• _Given passage_
The remainder of this paper is organized to present related works of feature descriptions in Sect. 2. The different existing descriptors are presented in Sect. 3. Section 4 explains the proposed descriptors for features extraction, proposed framework in Sect. 5. Section 6 exposes details of the implementation and experimental result as well as discussions. Section 7 concludes the paper.

2 Related works

This section gives some related works in the literature and discusses their strengths and drawbacks. Many researchers focus on various classification problems including face and facial expressions recognition. Ahonen et al. [4] proposed Local Binary Pattern (LBP), which is an effective texture descriptor for facial images. It involves machine-learning models associated with feature vectors from the faces images. However, LBP relies on a high-dimensional feature vector, making it infeasible to scale for a large dataset. According to Zhang et al. [5], two descriptors, Gabor Binary Pattern (LGBPHS) and Gabor Phase Pattern (GPP) can solve the problem of changing the environmental conditions. Chen et al. [6] proposed Weber Local Descriptor (WLD) which is inspired by Weber’s law providing better-resulting accuracy to face recognition issues. Other discriminative descriptors are also produced good accuracy results in facial recognition systems such as Local Gradient Pattern (LGP) [7], Gradient Direction Pattern (GDP) [8].

• _Recorded data_

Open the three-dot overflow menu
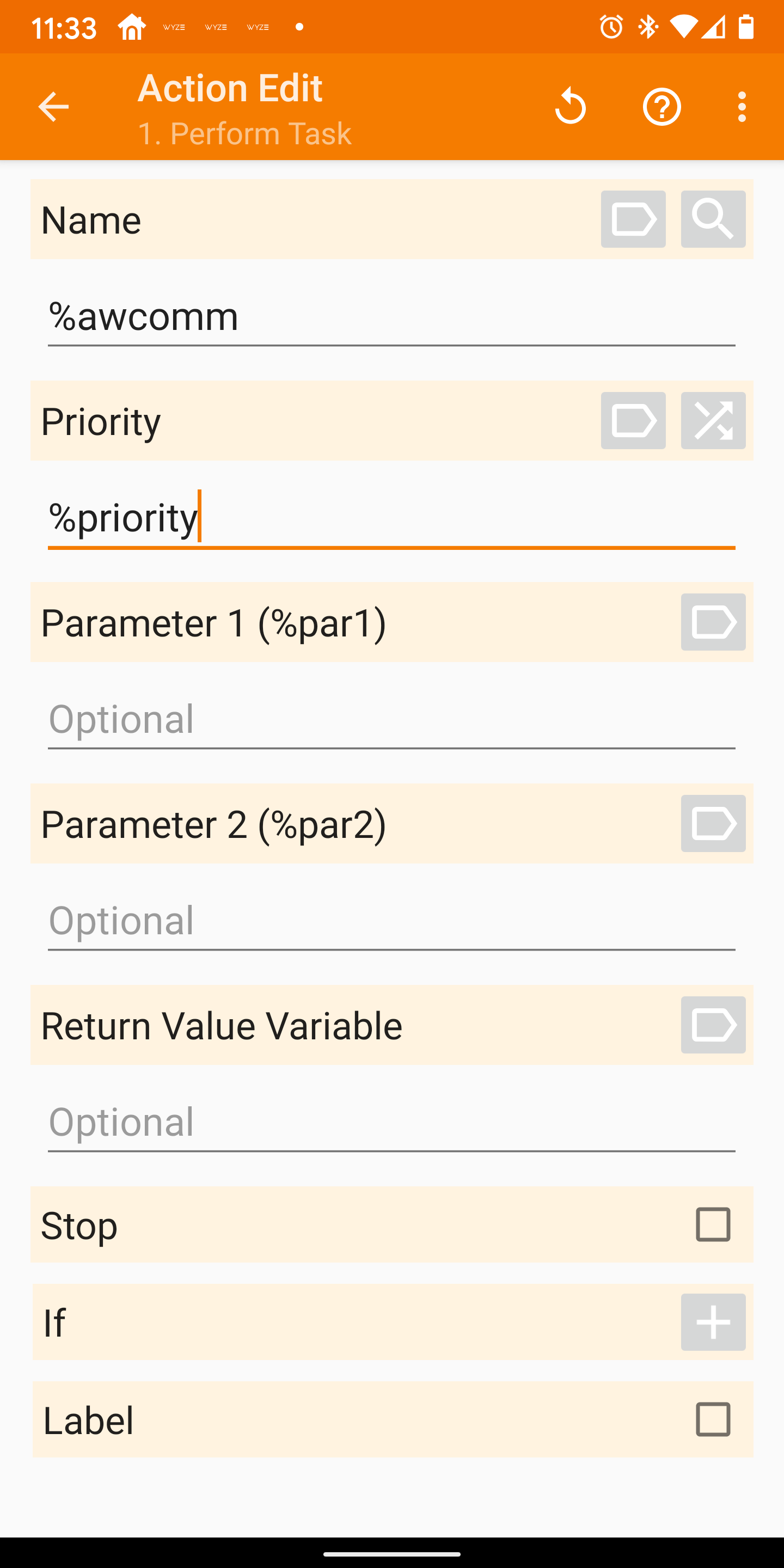The height and width of the screenshot is (1568, 784). (x=742, y=107)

• _Instruction 1_
In the face recognition excerpt, restate the passage that begins at "The remainder of" and stops after "concludes the paper.", replacing "Section" with "Chapter".
• _Instruction 2_
Condense the paragraph of the face recognition excerpt that opens "This section gives some related works" into a bulleted list that keeps its main facts.
• _Instruction 3_
List every descriptor named in the face recognition excerpt.

• _Written solution 1_
The remainder of this paper is organized to present related works of feature descriptions in Sect. 2. The different existing descriptors are presented in Sect. 3. Chapter 4 explains the proposed descriptors for features extraction, proposed framework in Sect. 5. Chapter 6 exposes details of the implementation and experimental result as well as discussions. Chapter 7 concludes the paper.

• _Written solution 2_
- The section reviews related work and discusses its strengths and drawbacks.
- Many researchers study classification problems, including face and facial expression recognition.
- Ahonen et al. [4] proposed Local Binary Pattern (LBP):
  - It is an effective texture descriptor for facial images and is used with machine-learning models and feature vectors.
  - Its high-dimensional feature vector makes it infeasible to scale to large datasets.
- Zhang et al. [5] state that Gabor Binary Pattern (LGBPHS) and Gabor Phase Pattern (GPP) can solve the problem of changing environmental conditions.
- Chen et al. [6] proposed Weber Local Descriptor (WLD), which is inspired by Weber's law and gives better accuracy for face recognition.
- Local Gradient Pattern (LGP) [7] and Gradient Direction Pattern (GDP) [8] also give good accuracy in facial recognition systems.

• _Written solution 3_
- Local Binary Pattern (LBP)
- Gabor Binary Pattern (LGBPHS)
- Gabor Phase Pattern (GPP)
- Weber Local Descriptor (WLD)
- Local Gradient Pattern (LGP)
- Gradient Direction Pattern (GDP)